We searched the Cochrane Bone, Joint and Muscle Trauma Group Specialised Register (14 April 2014), the Cochrane Central Register of Controlled Trials (CENTRAL) (14 April 2014), MEDLINE (1946 to April Week 1 2014) and EMBASE (1980 to 2014 Week 15), trial registries, bibliographies and conference proceedings.

Selection criteria: 

Randomised and quasi-randomised controlled clinical trials comparing aspiration versus no aspiration for treating radial head fractures in adults.
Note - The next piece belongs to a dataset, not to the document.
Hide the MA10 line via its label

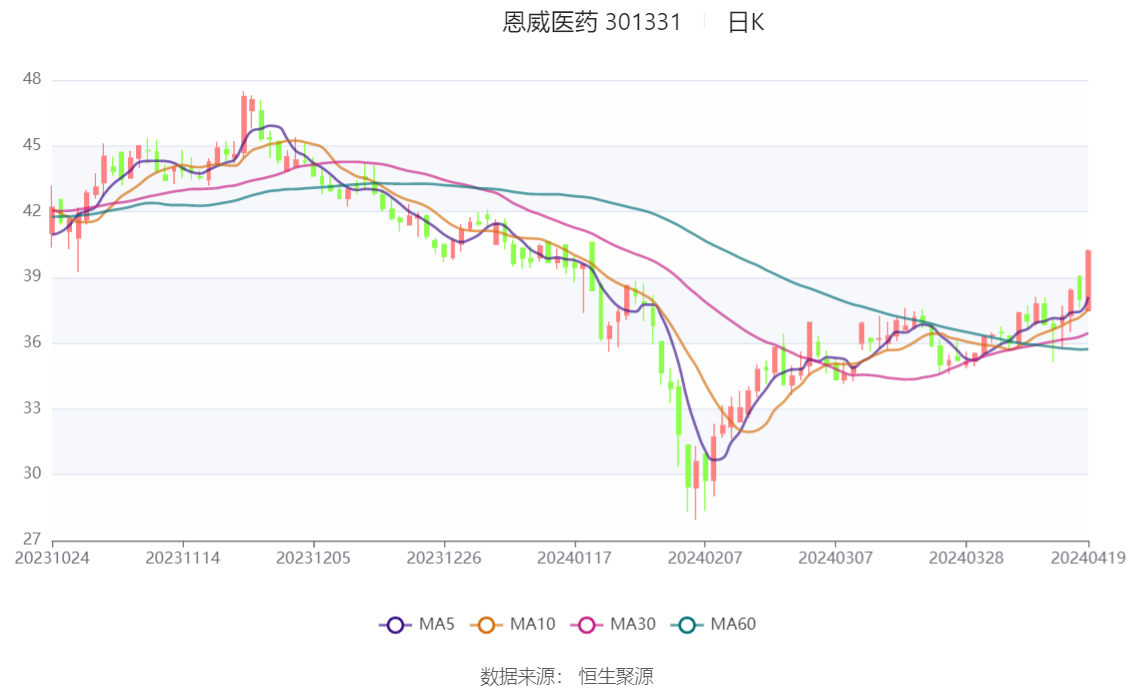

Data collection and analysis: 

Two review authors independently selected articles, assessed risk of bias and extracted data. Disagreements were resolved by discussion. Where appropriate, we pooled results of comparable studies using fixed-effect meta-analysis.

Main results: 

We included two trials that involved 126 participants but provided results for only 108 participants. Most participants were adults, typically over 30 years of age. Both trials were at high risk of selection, performance, detection and reporting bias. Reflecting this high risk of bias, we downgraded the quality of evidence two levels for study limitations and a further level for imprecision. Thus we judged the evidence for all outcomes to be 'very low' quality, meaning that we are very uncertain about these estimates.
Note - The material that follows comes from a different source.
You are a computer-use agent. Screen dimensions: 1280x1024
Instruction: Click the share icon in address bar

One trial included participants with Mason type 1, 2 or 3 radial head fractures and also a few cases of traumatic elbow hemarthrosis without fracture. The other trial included participants with Mason type 1 and 2 fractures. All participants were managed non-surgically.
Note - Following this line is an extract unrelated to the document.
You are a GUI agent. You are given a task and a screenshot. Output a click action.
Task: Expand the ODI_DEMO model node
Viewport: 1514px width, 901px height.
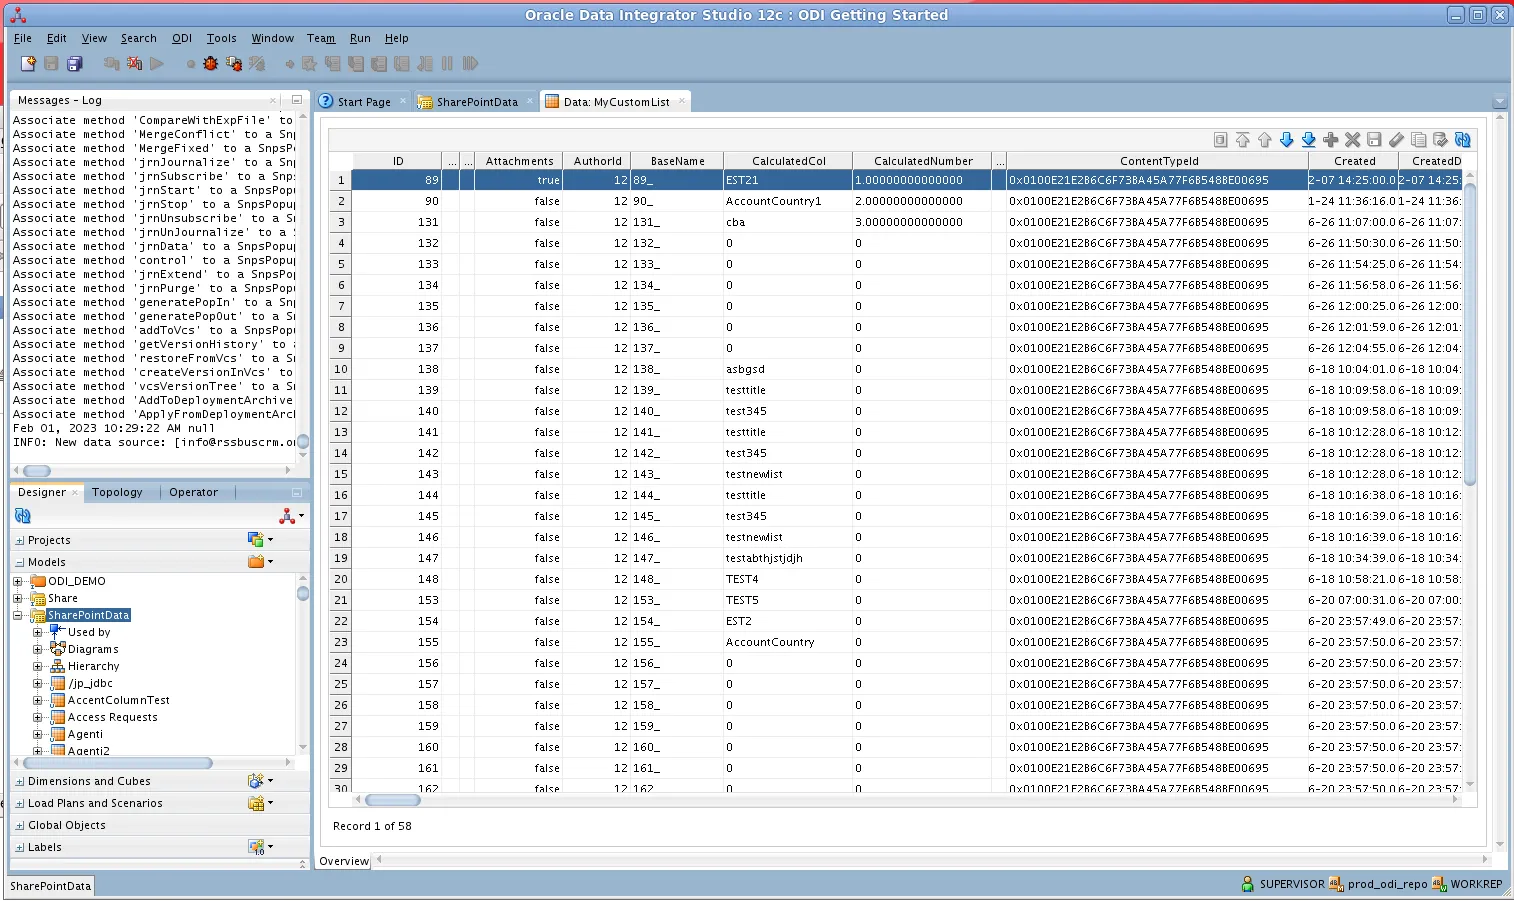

Neither trial reported functional outcome based on validated patient-reported outcome measures of function or pain using validated measures such as a visual analogue scale. Very low quality evidence (108 participants, two trials) indicates little difference between aspiration and no aspiration in impaired function (unable to carry heavy loads; discomfort when carrying loads) at 12 months (9/51 in aspiration group versus 7/57 in the no aspiration group; risk ratio 1.43 favouring no aspiration, 95% confidence interval (CI) 0.57 to 3.58). Very low quality evidence (two trials) suggests a beneficial effect of aspiration on pain relief immediately after aspiration. Very low quality evidence (one trial, 28 participants) shows less pain after aspiration at three weeks, but it is unclear whether this applies subsequently. Neither trial reported on adverse events (for example, nerve and vascular injuries; deep or superficial infection) from the procedure, but aspiration was reported as being unsuccessful in three participants (7.9%) in one trial. Very low quality evidence indicates little difference in range of motion (based on elbow extension) between the two groups at six weeks (28 participants, one trial) or 12 months (108 participants, two trials). The report of adverse events was incomplete, but one trial (80 participants) reported the absence of three specific complications: myositis ossificans, joint instability or late displacement of the fracture.